** EXERCISE GOAL **
Give back the data in full, with every line exact.

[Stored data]
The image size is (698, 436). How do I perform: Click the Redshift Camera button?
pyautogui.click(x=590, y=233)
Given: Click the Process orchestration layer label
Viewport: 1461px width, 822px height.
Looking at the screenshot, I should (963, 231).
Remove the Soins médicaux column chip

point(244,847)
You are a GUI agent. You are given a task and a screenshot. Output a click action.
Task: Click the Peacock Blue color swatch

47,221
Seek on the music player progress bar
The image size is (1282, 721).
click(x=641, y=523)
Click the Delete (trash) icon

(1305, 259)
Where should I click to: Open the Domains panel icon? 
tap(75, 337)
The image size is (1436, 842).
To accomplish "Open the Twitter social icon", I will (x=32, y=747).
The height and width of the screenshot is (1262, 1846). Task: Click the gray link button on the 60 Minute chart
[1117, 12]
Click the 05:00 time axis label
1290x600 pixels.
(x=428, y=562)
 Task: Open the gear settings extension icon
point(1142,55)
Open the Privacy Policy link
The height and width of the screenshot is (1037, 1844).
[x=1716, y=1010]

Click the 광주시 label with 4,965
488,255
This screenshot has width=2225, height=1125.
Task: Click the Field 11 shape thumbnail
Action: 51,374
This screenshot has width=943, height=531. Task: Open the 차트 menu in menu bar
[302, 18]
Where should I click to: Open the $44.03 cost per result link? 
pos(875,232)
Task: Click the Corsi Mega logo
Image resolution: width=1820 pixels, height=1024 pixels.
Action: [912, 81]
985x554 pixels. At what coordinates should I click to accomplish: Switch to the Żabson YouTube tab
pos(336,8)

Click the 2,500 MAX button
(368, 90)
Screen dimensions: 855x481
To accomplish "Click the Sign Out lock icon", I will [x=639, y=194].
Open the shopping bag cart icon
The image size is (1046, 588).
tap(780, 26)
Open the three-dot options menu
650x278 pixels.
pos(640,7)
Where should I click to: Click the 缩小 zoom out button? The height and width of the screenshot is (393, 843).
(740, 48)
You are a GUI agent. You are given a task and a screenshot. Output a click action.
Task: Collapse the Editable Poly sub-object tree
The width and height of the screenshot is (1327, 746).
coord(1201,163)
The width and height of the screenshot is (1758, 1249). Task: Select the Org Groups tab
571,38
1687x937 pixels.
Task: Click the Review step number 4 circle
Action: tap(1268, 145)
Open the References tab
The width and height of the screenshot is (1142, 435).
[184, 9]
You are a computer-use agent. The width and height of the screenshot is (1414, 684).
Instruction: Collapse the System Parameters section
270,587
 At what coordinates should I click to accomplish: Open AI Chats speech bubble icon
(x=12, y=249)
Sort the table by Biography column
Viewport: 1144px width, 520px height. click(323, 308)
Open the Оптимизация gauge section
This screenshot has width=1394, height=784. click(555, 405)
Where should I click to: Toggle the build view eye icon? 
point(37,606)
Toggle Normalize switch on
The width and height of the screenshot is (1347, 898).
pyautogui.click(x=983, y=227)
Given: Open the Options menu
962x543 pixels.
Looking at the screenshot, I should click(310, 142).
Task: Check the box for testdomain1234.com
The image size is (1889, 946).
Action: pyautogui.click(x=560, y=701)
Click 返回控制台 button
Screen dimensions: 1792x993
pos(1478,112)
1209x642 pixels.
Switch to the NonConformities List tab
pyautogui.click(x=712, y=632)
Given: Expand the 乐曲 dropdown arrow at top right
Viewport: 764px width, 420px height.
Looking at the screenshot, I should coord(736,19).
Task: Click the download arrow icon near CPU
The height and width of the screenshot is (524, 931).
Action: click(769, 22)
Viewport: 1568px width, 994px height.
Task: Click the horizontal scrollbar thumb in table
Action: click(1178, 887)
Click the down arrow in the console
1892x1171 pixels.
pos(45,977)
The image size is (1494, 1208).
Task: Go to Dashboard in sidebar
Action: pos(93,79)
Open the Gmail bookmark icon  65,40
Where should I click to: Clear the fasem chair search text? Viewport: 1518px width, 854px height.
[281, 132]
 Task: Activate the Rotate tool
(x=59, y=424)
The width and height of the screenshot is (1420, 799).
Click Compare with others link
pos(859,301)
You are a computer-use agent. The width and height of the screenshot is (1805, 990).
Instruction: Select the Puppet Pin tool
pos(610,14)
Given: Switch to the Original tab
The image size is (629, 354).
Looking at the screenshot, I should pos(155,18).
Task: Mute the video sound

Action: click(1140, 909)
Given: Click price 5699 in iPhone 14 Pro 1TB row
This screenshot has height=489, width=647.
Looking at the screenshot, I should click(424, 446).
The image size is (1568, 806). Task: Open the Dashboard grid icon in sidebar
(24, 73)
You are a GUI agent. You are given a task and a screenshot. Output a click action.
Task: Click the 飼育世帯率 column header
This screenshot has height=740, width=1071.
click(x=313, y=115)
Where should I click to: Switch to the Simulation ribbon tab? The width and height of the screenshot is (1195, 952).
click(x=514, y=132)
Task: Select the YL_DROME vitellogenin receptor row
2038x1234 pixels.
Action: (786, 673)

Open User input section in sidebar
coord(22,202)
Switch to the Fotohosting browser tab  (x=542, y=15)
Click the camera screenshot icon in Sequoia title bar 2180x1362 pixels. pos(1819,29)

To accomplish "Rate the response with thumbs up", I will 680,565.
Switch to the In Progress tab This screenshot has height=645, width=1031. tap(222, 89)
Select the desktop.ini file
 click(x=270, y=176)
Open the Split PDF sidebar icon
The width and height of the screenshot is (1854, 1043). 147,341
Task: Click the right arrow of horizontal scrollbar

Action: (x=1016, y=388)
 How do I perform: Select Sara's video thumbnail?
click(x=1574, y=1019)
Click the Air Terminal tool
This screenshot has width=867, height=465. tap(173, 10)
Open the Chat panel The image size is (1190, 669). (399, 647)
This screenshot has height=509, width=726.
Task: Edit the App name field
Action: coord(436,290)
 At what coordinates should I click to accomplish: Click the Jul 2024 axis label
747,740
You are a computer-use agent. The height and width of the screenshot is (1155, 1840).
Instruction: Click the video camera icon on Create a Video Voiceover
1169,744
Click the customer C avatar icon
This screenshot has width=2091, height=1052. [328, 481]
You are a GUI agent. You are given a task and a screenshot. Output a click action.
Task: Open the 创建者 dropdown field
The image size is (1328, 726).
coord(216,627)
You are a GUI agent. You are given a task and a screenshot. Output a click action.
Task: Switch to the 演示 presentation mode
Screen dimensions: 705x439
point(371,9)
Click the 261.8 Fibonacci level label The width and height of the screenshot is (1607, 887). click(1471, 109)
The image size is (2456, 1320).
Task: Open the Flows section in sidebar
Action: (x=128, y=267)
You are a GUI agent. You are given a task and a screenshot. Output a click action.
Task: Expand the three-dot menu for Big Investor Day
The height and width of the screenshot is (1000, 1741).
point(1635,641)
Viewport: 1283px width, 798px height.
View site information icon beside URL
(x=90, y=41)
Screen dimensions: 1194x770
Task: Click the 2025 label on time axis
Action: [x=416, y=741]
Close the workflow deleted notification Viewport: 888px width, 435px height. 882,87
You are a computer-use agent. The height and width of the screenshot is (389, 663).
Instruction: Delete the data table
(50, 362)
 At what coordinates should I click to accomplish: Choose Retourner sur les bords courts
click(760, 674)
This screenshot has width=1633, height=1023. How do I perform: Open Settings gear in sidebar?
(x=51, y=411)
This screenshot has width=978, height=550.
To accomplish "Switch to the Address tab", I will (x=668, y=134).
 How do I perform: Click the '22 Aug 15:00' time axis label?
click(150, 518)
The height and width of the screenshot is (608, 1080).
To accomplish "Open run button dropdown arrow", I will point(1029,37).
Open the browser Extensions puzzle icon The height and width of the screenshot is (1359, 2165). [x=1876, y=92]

** OUTPUT **
The image size is (698, 436). How do I perform: Click the Redshift Camera button?
pyautogui.click(x=590, y=233)
Given: Click the Process orchestration layer label
Viewport: 1461px width, 822px height.
Looking at the screenshot, I should (963, 231).
Remove the Soins médicaux column chip

point(244,847)
You are a GUI agent. You are given a task and a screenshot. Output a click action.
Task: Click the Peacock Blue color swatch

47,221
Seek on the music player progress bar
The image size is (1282, 721).
click(x=641, y=523)
Click the Delete (trash) icon

(1305, 259)
Where should I click to: Open the Domains panel icon? 
tap(75, 337)
The image size is (1436, 842).
To accomplish "Open the Twitter social icon", I will (x=32, y=747).
The height and width of the screenshot is (1262, 1846). Task: Click the gray link button on the 60 Minute chart
[1117, 12]
Click the 05:00 time axis label
1290x600 pixels.
(x=428, y=562)
 Task: Open the gear settings extension icon
point(1142,55)
Open the Privacy Policy link
The height and width of the screenshot is (1037, 1844).
[x=1716, y=1010]

Click the 광주시 label with 4,965
488,255
This screenshot has width=2225, height=1125.
Task: Click the Field 11 shape thumbnail
Action: 51,374
This screenshot has width=943, height=531. Task: Open the 차트 menu in menu bar
[302, 18]
Where should I click to: Open the $44.03 cost per result link? 
pos(875,232)
Task: Click the Corsi Mega logo
Image resolution: width=1820 pixels, height=1024 pixels.
Action: [912, 81]
985x554 pixels. At what coordinates should I click to accomplish: Switch to the Żabson YouTube tab
pos(336,8)

Click the 2,500 MAX button
(368, 90)
Screen dimensions: 855x481
To accomplish "Click the Sign Out lock icon", I will [x=639, y=194].
Open the shopping bag cart icon
The image size is (1046, 588).
tap(780, 26)
Open the three-dot options menu
650x278 pixels.
pos(640,7)
Where should I click to: Click the 缩小 zoom out button? The height and width of the screenshot is (393, 843).
(740, 48)
You are a GUI agent. You are given a task and a screenshot. Output a click action.
Task: Collapse the Editable Poly sub-object tree
The width and height of the screenshot is (1327, 746).
coord(1201,163)
The width and height of the screenshot is (1758, 1249). Task: Select the Org Groups tab
571,38
1687x937 pixels.
Task: Click the Review step number 4 circle
Action: tap(1268, 145)
Open the References tab
The width and height of the screenshot is (1142, 435).
[184, 9]
You are a computer-use agent. The width and height of the screenshot is (1414, 684).
Instruction: Collapse the System Parameters section
270,587
 At what coordinates should I click to accomplish: Open AI Chats speech bubble icon
(x=12, y=249)
Sort the table by Biography column
Viewport: 1144px width, 520px height. click(323, 308)
Open the Оптимизация gauge section
This screenshot has width=1394, height=784. click(555, 405)
Where should I click to: Toggle the build view eye icon? 
point(37,606)
Toggle Normalize switch on
The width and height of the screenshot is (1347, 898).
pyautogui.click(x=983, y=227)
Given: Open the Options menu
962x543 pixels.
Looking at the screenshot, I should click(310, 142).
Task: Check the box for testdomain1234.com
The image size is (1889, 946).
Action: pyautogui.click(x=560, y=701)
Click 返回控制台 button
Screen dimensions: 1792x993
pos(1478,112)
1209x642 pixels.
Switch to the NonConformities List tab
pyautogui.click(x=712, y=632)
Given: Expand the 乐曲 dropdown arrow at top right
Viewport: 764px width, 420px height.
Looking at the screenshot, I should coord(736,19).
Task: Click the download arrow icon near CPU
The height and width of the screenshot is (524, 931).
Action: click(769, 22)
Viewport: 1568px width, 994px height.
Task: Click the horizontal scrollbar thumb in table
Action: click(1178, 887)
Click the down arrow in the console
1892x1171 pixels.
pos(45,977)
The image size is (1494, 1208).
Task: Go to Dashboard in sidebar
Action: pos(93,79)
Open the Gmail bookmark icon  65,40
Where should I click to: Clear the fasem chair search text? Viewport: 1518px width, 854px height.
[281, 132]
 Task: Activate the Rotate tool
(x=59, y=424)
The width and height of the screenshot is (1420, 799).
Click Compare with others link
pos(859,301)
You are a computer-use agent. The width and height of the screenshot is (1805, 990).
Instruction: Select the Puppet Pin tool
pos(610,14)
Given: Switch to the Original tab
The image size is (629, 354).
Looking at the screenshot, I should pos(155,18).
Task: Mute the video sound

Action: click(1140, 909)
Given: Click price 5699 in iPhone 14 Pro 1TB row
This screenshot has height=489, width=647.
Looking at the screenshot, I should click(424, 446).
The image size is (1568, 806). Task: Open the Dashboard grid icon in sidebar
(24, 73)
You are a GUI agent. You are given a task and a screenshot. Output a click action.
Task: Click the 飼育世帯率 column header
This screenshot has height=740, width=1071.
click(x=313, y=115)
Where should I click to: Switch to the Simulation ribbon tab? The width and height of the screenshot is (1195, 952).
click(x=514, y=132)
Task: Select the YL_DROME vitellogenin receptor row
2038x1234 pixels.
Action: (786, 673)

Open User input section in sidebar
coord(22,202)
Switch to the Fotohosting browser tab  (x=542, y=15)
Click the camera screenshot icon in Sequoia title bar 2180x1362 pixels. pos(1819,29)

To accomplish "Rate the response with thumbs up", I will 680,565.
Switch to the In Progress tab This screenshot has height=645, width=1031. tap(222, 89)
Select the desktop.ini file
 click(x=270, y=176)
Open the Split PDF sidebar icon
The width and height of the screenshot is (1854, 1043). 147,341
Task: Click the right arrow of horizontal scrollbar

Action: (x=1016, y=388)
 How do I perform: Select Sara's video thumbnail?
click(x=1574, y=1019)
Click the Air Terminal tool
This screenshot has width=867, height=465. tap(173, 10)
Open the Chat panel The image size is (1190, 669). (399, 647)
This screenshot has height=509, width=726.
Task: Edit the App name field
Action: coord(436,290)
 At what coordinates should I click to accomplish: Click the Jul 2024 axis label
747,740
You are a computer-use agent. The height and width of the screenshot is (1155, 1840).
Instruction: Click the video camera icon on Create a Video Voiceover
1169,744
Click the customer C avatar icon
This screenshot has width=2091, height=1052. [328, 481]
You are a GUI agent. You are given a task and a screenshot. Output a click action.
Task: Open the 创建者 dropdown field
The image size is (1328, 726).
coord(216,627)
You are a GUI agent. You are given a task and a screenshot. Output a click action.
Task: Switch to the 演示 presentation mode
Screen dimensions: 705x439
point(371,9)
Click the 261.8 Fibonacci level label The width and height of the screenshot is (1607, 887). click(1471, 109)
The image size is (2456, 1320).
Task: Open the Flows section in sidebar
Action: (x=128, y=267)
You are a GUI agent. You are given a task and a screenshot. Output a click action.
Task: Expand the three-dot menu for Big Investor Day
The height and width of the screenshot is (1000, 1741).
point(1635,641)
Viewport: 1283px width, 798px height.
View site information icon beside URL
(x=90, y=41)
Screen dimensions: 1194x770
Task: Click the 2025 label on time axis
Action: [x=416, y=741]
Close the workflow deleted notification Viewport: 888px width, 435px height. 882,87
You are a computer-use agent. The height and width of the screenshot is (389, 663).
Instruction: Delete the data table
(50, 362)
 At what coordinates should I click to accomplish: Choose Retourner sur les bords courts
click(760, 674)
This screenshot has width=1633, height=1023. How do I perform: Open Settings gear in sidebar?
(x=51, y=411)
This screenshot has width=978, height=550.
To accomplish "Switch to the Address tab", I will (x=668, y=134).
 How do I perform: Click the '22 Aug 15:00' time axis label?
click(150, 518)
The height and width of the screenshot is (608, 1080).
To accomplish "Open run button dropdown arrow", I will point(1029,37).
Open the browser Extensions puzzle icon The height and width of the screenshot is (1359, 2165). [x=1876, y=92]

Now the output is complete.